This week's column in the Dom Post and Stuff papers covers the results of the second Expert Economist Survey.
A snippet:
New Zealand’s emissions trading scheme (ETS) has improved considerably over the past few years. Through the 2010s, the ETS was a lot more like a low carbon tax set at $20 per tonne.
Now that there is a real and declining cap on net emissions, the price of carbon has risen to $80 per tonne. The carbon charge in a litre of petrol rose accordingly, from about $0.05 to about $0.20.
A lot of Wellington officials support adding policies on top of the ETS. They argue that doing so can force emissions to reduce more quickly.

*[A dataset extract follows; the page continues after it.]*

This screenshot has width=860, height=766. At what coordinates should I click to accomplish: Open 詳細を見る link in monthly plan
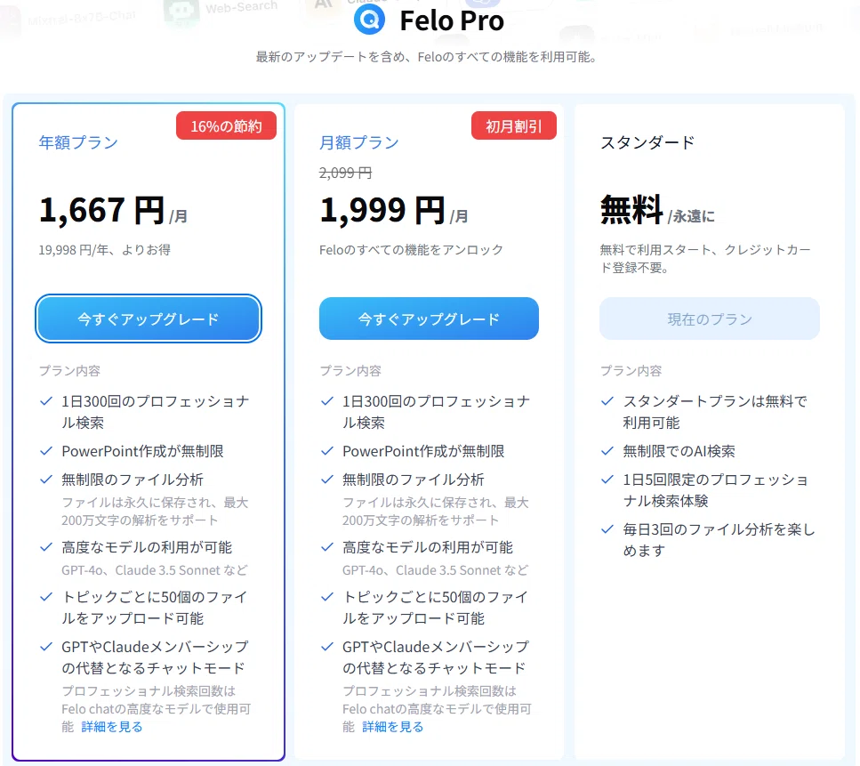393,727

But when policies target sectors covered by the ETS and those sectors purchase fewer carbon permits, more permits are left for others to buy instead.
And while it is true that the government could take that opportunity to cut the ETS cap more quickly, it could cut the ETS cap more quickly and at less cost to the country as a whole without regulating fuel economy.
We asked whether our expert panel agreed or disagreed with the following proposition: “Tightening the ETS’s cap on net emissions would be a less expensive way to reduce carbon-dioxide emissions than a collection of policies, such as fuel economy standards for imported vehicles, that target emissions already covered by the ETS.”
Thirty-one per cent strongly agreed with the proposition, 54 per cent agreed, and the rest were either uncertain or had no opinion. No surveyed economist disagreed.
But that hardly means that economists see no role for complementary policies. Complementary policies can have an important role to play if there are complementary problems to solve.
The ETS puts a price on carbon that deals with the market failure we would otherwise have in carbon emissions. If other market failures unduly hinder adjusting to rising carbon prices, policies directly targeting those market failures may reduce the cost of mitigating emissions. Seventy-seven per cent of our surveyed experts agreed, and none disagreed.
So it is not that economists are opposed to regulatory activity per se. It is rather that those policies need to be appropriately targeted at real additional market failures.
To take an example, if you thought that an $80 carbon price hurt biodiversity because of pine tree planting, the solution would not be to tweak the ETS settings to ignore carbon sequestered in pine forests.
The solution instead would be a subsidy for planting native forests, or a charge reflecting the biodiversity cost of additional pine tree planting in places where more pine trees caused demonstrable harm.
Finally, we asked our experts to choose between two options for dealing with the harms that rising carbon prices can impose on poorer households.
The Government has been trying to target emission reductions in sectors that might be less likely to affect poorer households while also providing subsidies for electric vehicles.
But the Government has another option. It planned on selling 19.3 million ETS credits this year. At $80 per tonne, that would raise enough money to give every family of four a carbon dividend of more than $1200.
Our experts agreed that a carbon dividend is the preferred option: 15% strongly agreed, 54% agreed, 23% were uncertain, and 8% had no opinion.
The full results are up over at the NZAE page.
Wellington has been trying to gaslight me for too long, trying to make me think that I'm the crazy one for continuing to think that the standard lessons I taught at Canterbury, the same standard core micro that's taught everywhere, is now somehow all wrong. The Survey is a nice sanity check for me. I'm not mad; the Ministries are madhouses.